Wind Turbines Mix the Air and Provide more Carbon Dioxide to Plants
Eugene Takle, an agricultural meteorologist at Iowa State University, tells National Geographic2 that “the job of the corn is to take up as much CO2 as it can”. Wind turbines act as giant fans that move the air around the crops, mixing up the atmosphere and allowing more CO2 movement around the crops. This helps crops grow faster.
According to NASA, an increase in carbon dioxide boosts crop yields by “increasing the rate of photosynthesis, which spurs growth.” A boost in CO2 also reduces water loss through transpiration. Crops tend to sweat through “pores” called stomata, and when there’s more CO2 in the atmosphere, crops use their water more efficiently.3
Wind Turbines Reduce Fungal Disease in Crops
Windier conditions overnight means less dew on the leaves, which ultimately means that there’s less opportunity for harmful fungal diseases to grow on crops. This is a welcome change, especially for parts of the Midwest like Iowa, where climate change has made the air more humid, making dew more common. As evening temperatures drop, the air cools to the dew point, which forms condensation on the leaves. This moisture causes common fungal diseases in plants, such as Botrytis and powdery mildew.4
Agricultural scientists suggest that keeping the air dry (such as in greenhouses) can help suppress fungal diseases, especially from dusk to dawn. Perhaps the best way for farmers to control humidity for plant health is through encouraging overnight winds with wind turbines. Farmers who install wind turbines may notice crops with less disease, especially in humid regions.
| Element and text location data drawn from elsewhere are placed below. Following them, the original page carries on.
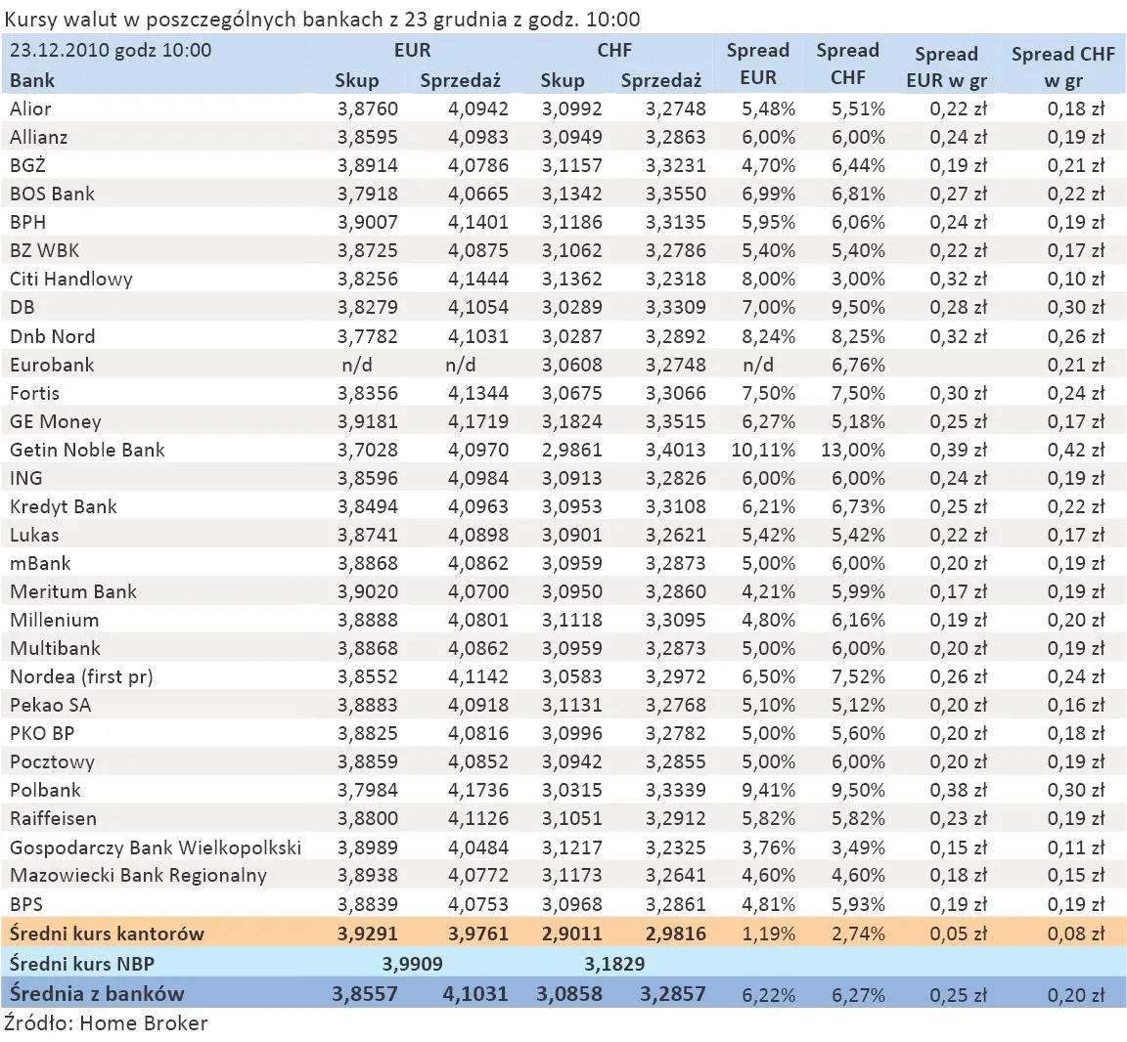Image resolution: width=1127 pixels, height=1042 pixels.
Task: Click the Źródło: Home Broker source text
Action: tap(106, 1022)
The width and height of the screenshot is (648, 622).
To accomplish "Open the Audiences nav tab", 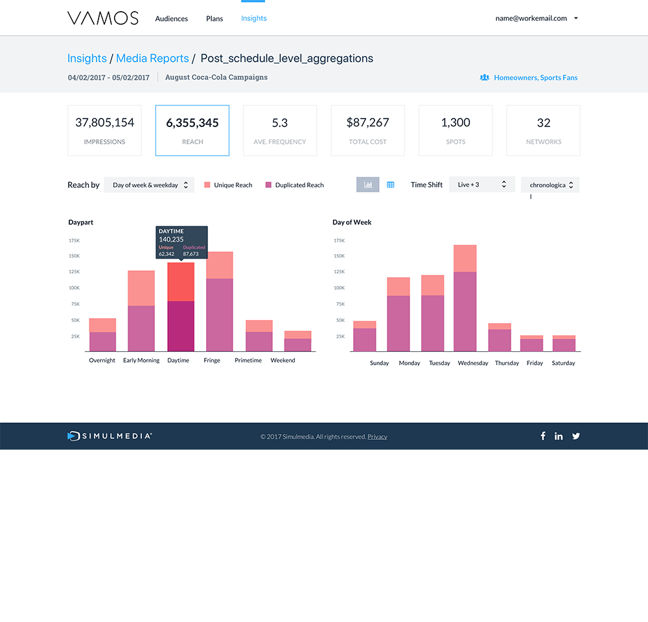I will point(172,19).
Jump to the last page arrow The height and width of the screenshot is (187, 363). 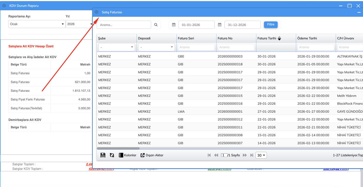coord(252,155)
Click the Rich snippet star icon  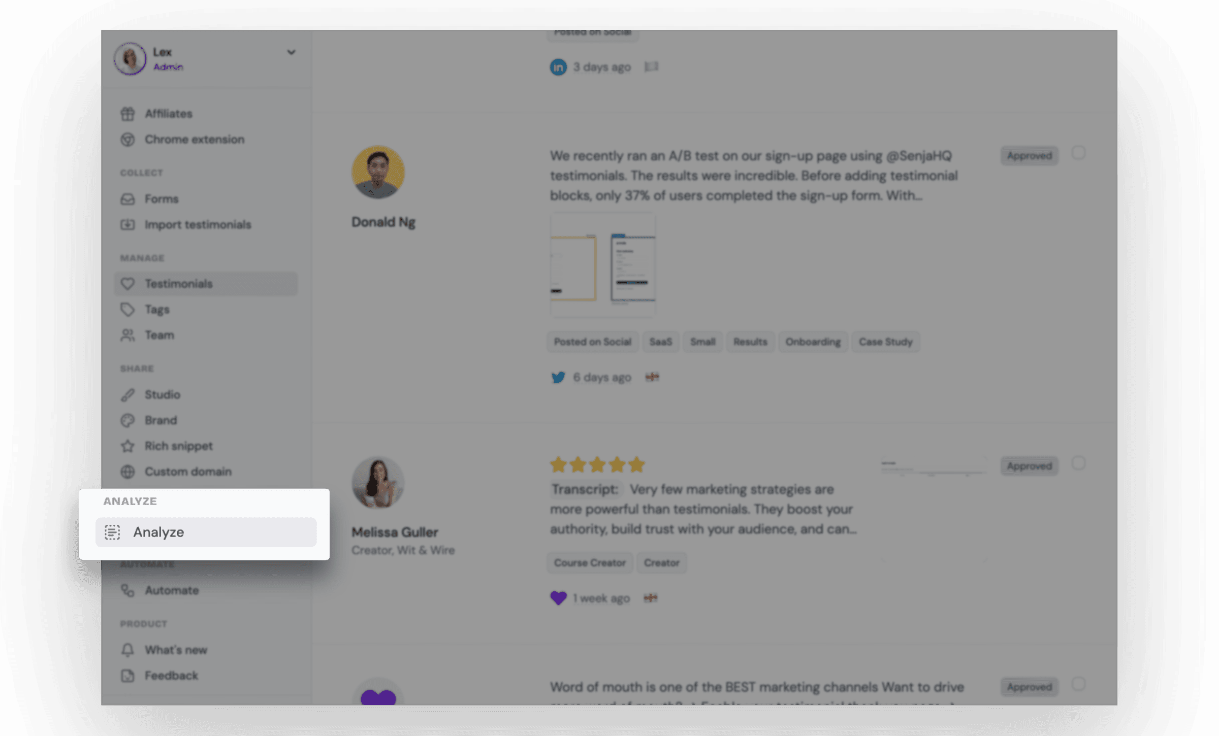click(127, 446)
Wind Turbines Make Nights Warmer and Days Cooler for Crops
The effect that wind turbines have on the atmosphere means more stabilized temperatures. According to a study conducted by Iowa State University5, wind turbines change the temperature of the air around them, leading to about half-degree cooler days and a half-to-full degree warmer nights. The turbulence created by wind turbines mixes the air at different elevations, bringing cooler air down to the earth during the day and mixing warm air down toward the crops at night.
What does this mean? It means less frost at night and less sweltering heat during the day. It means fewer temperature variations that crops must contend with, and less damage due to frost, over-drying, and overheating.
There’s no doubt that wind turbines affect the growing conditions of crops. Scientists are finding that the presence of wind turbines could improve the efficiency of crop growth, especially in more humid climates, such as Iowa and other parts of the Midwest. “The next step would be to answer if this turbulence changes biomass uptake of plants, or if it affects plant size or functions or yield,” says Eugene Takle. It will be interesting to see how wind turbines strengthen the American farm in years to come.